▶ _AIM OF THE EXERCISE_
For this exercise, copy exactly the lines below from the one with "This screenshot has width=1568, height=624." through the one with "The image size is (1111, 456)." and leave out the pictures.

▶ _AVAILABLE DATA_

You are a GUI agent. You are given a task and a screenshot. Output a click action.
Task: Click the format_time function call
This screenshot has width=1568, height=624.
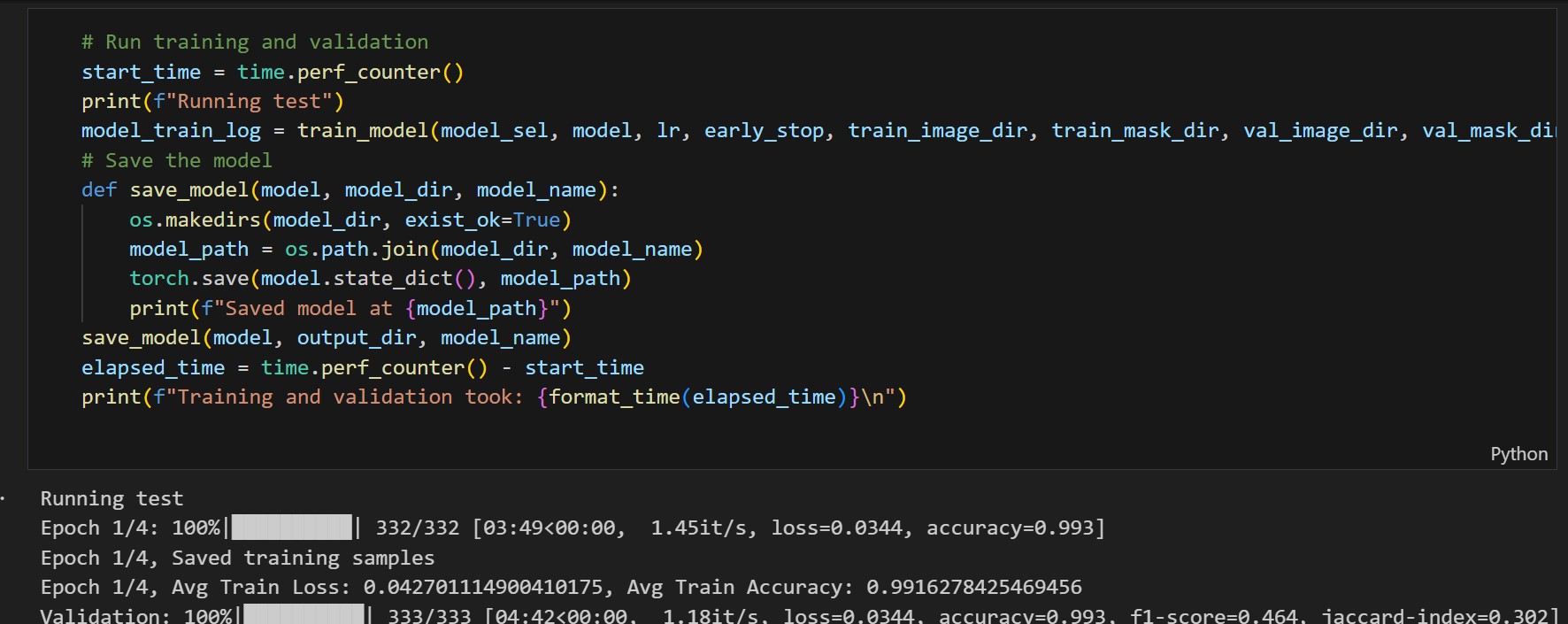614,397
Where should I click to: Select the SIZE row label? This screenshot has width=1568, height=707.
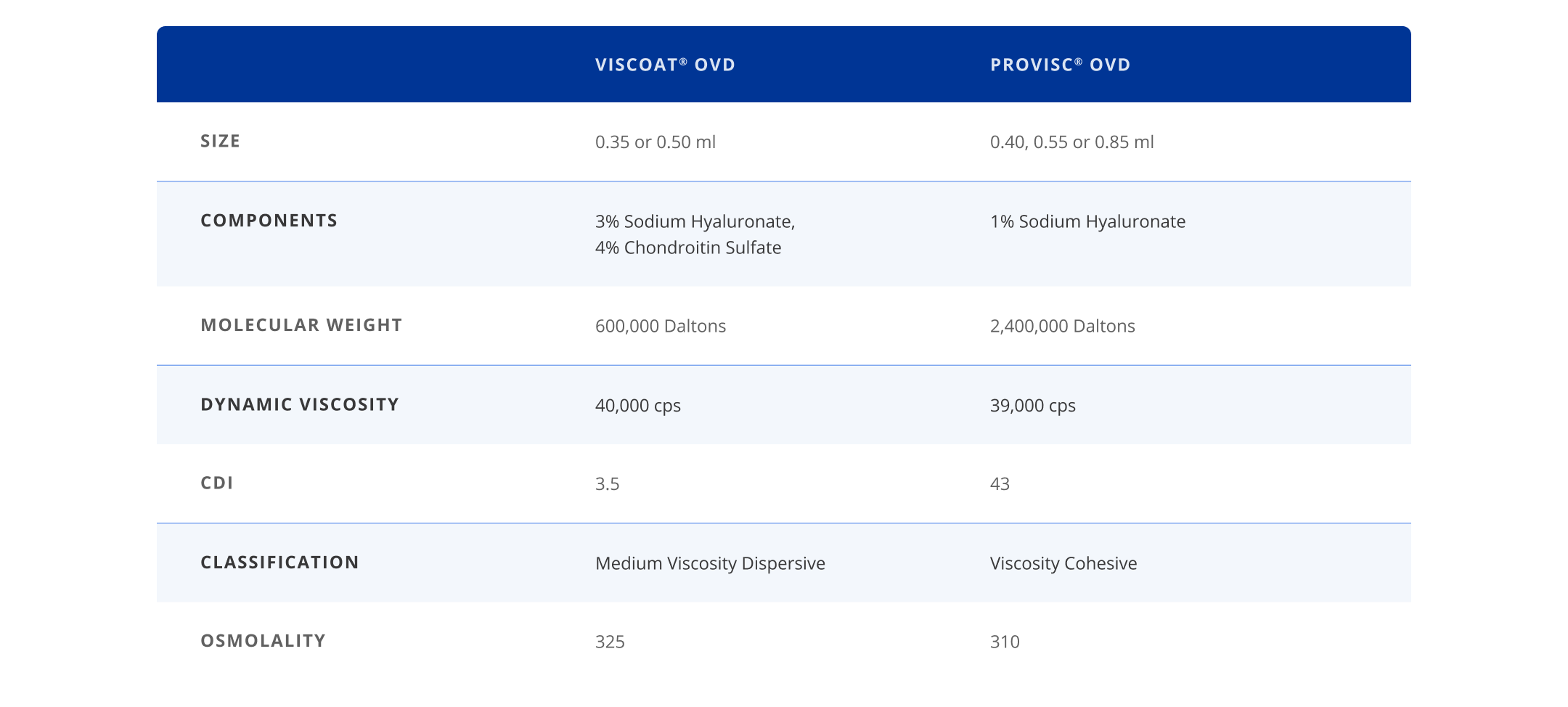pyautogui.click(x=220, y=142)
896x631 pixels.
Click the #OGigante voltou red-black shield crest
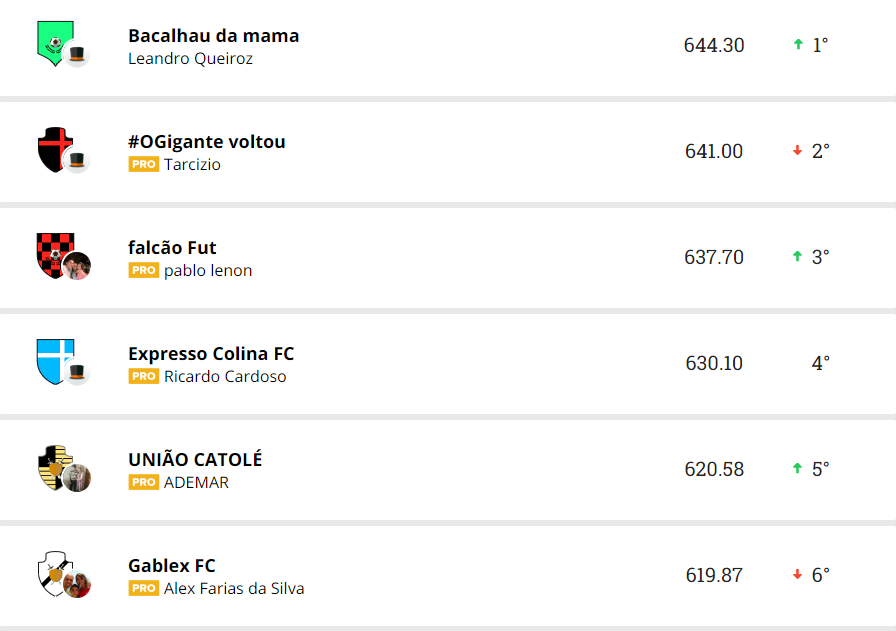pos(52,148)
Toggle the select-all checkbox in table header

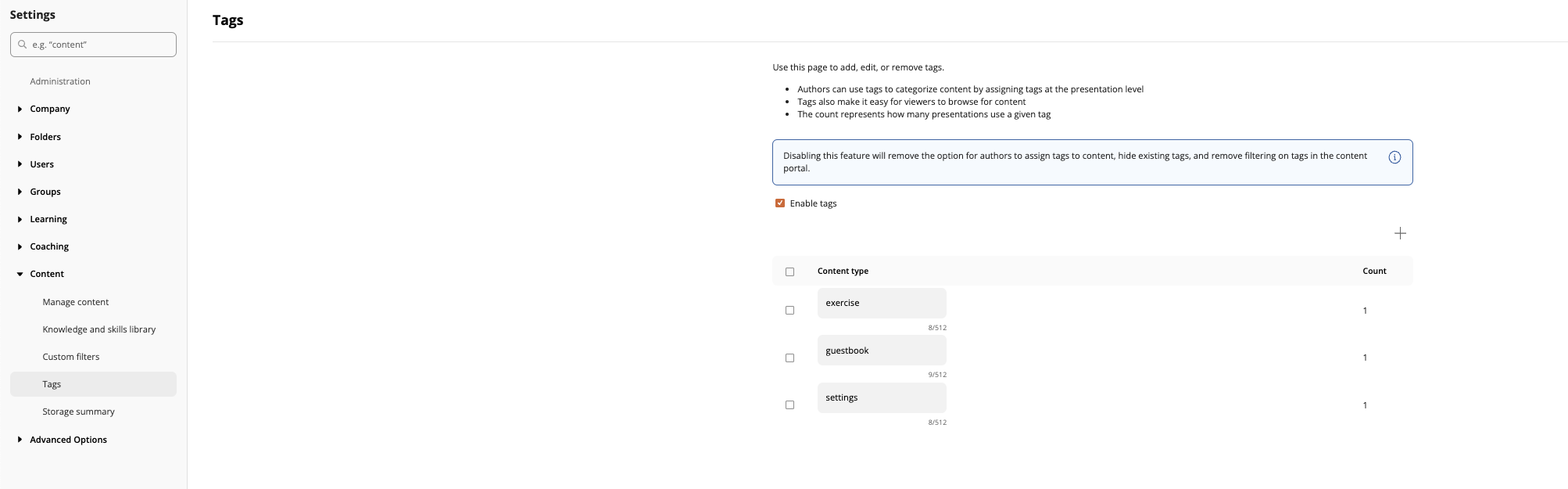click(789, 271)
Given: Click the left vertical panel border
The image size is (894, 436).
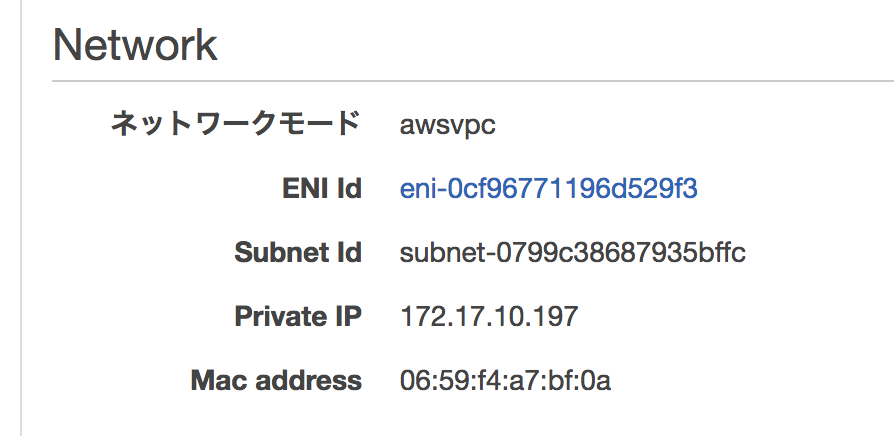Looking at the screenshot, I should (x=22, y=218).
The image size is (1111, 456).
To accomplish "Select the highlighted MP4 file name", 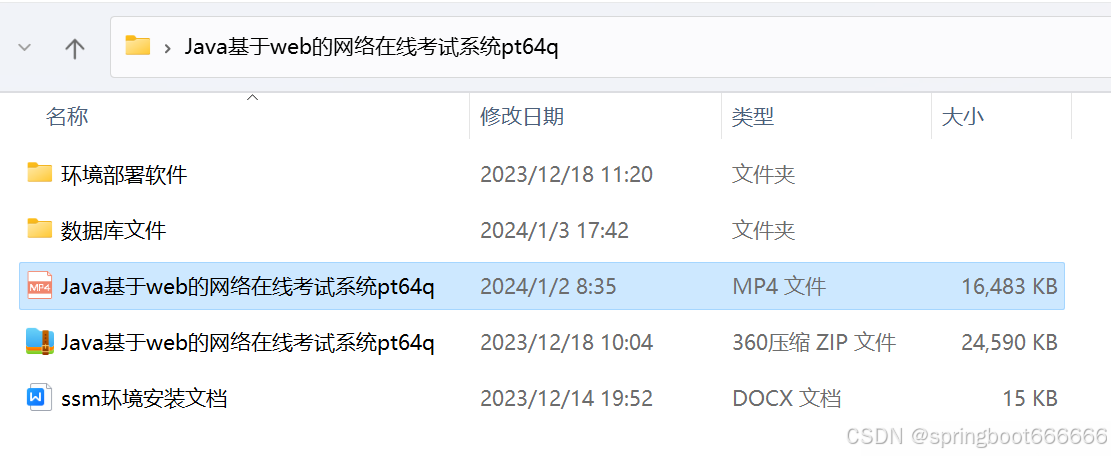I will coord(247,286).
...
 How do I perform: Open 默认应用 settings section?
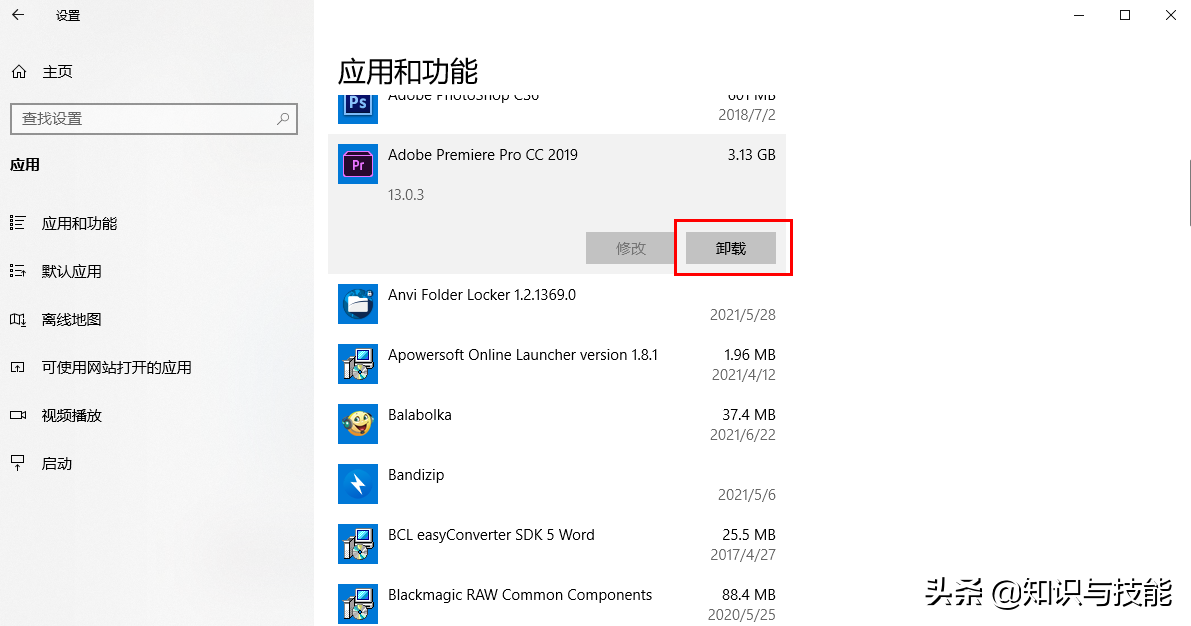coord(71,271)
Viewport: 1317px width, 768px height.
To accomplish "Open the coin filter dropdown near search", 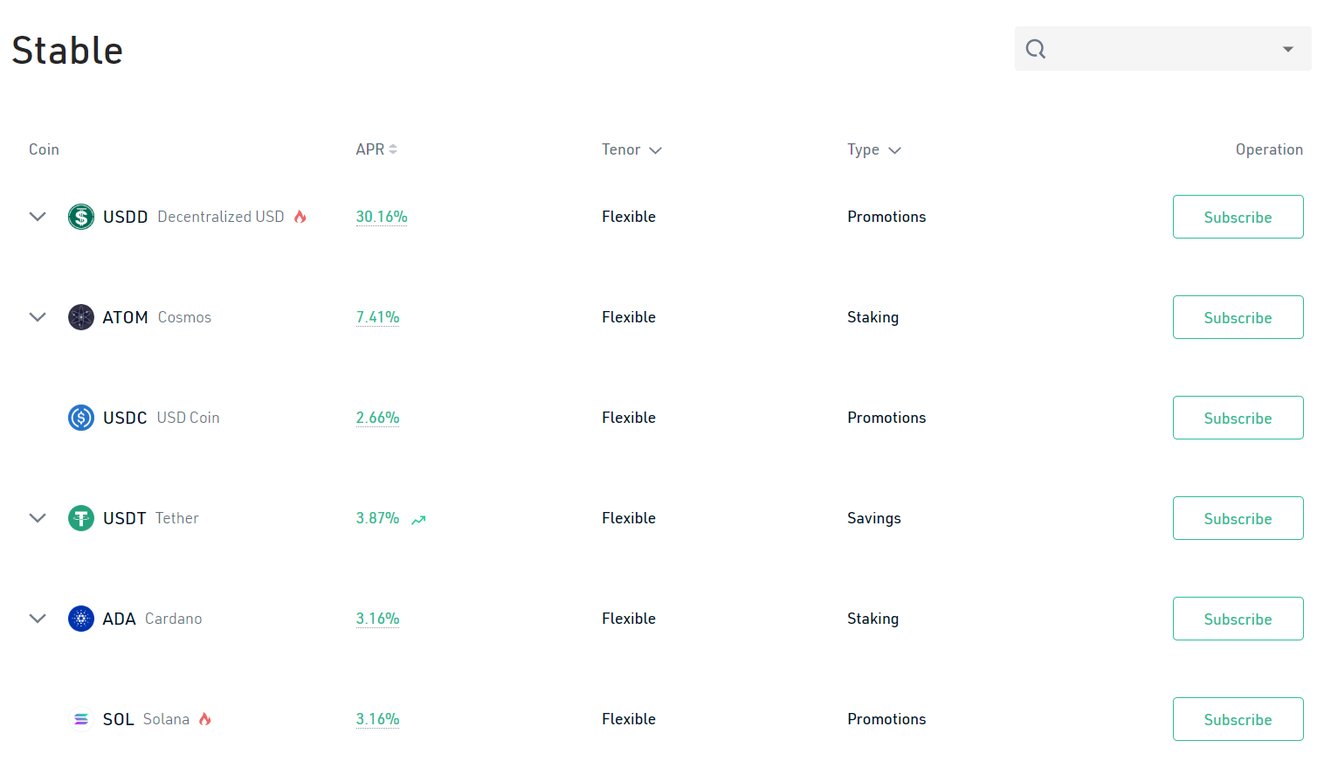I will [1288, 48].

▶ _RESULT OF THE EXERCISE_
This screenshot has width=1568, height=624.
614,397
Where should I click to: Select the SIZE row label? This screenshot has width=1568, height=707.
pyautogui.click(x=220, y=142)
896x631 pixels.
Click the #OGigante voltou red-black shield crest
pos(52,148)
Toggle the select-all checkbox in table header

click(789, 271)
Given: Click the left vertical panel border
The image size is (894, 436).
Looking at the screenshot, I should (x=22, y=218).
The image size is (1111, 456).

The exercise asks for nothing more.